[Start of section]

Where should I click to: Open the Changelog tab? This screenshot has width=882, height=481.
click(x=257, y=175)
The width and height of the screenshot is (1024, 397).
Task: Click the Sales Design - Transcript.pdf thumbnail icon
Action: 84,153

[End of section]

● **The problem**
Each of the records should be written out again, exactly as it reads.

● **Answer section**
Where should I click to: Open the Changelog tab? This screenshot has width=882, height=481.
click(x=257, y=175)
The width and height of the screenshot is (1024, 397).
Task: Click the Sales Design - Transcript.pdf thumbnail icon
Action: 84,153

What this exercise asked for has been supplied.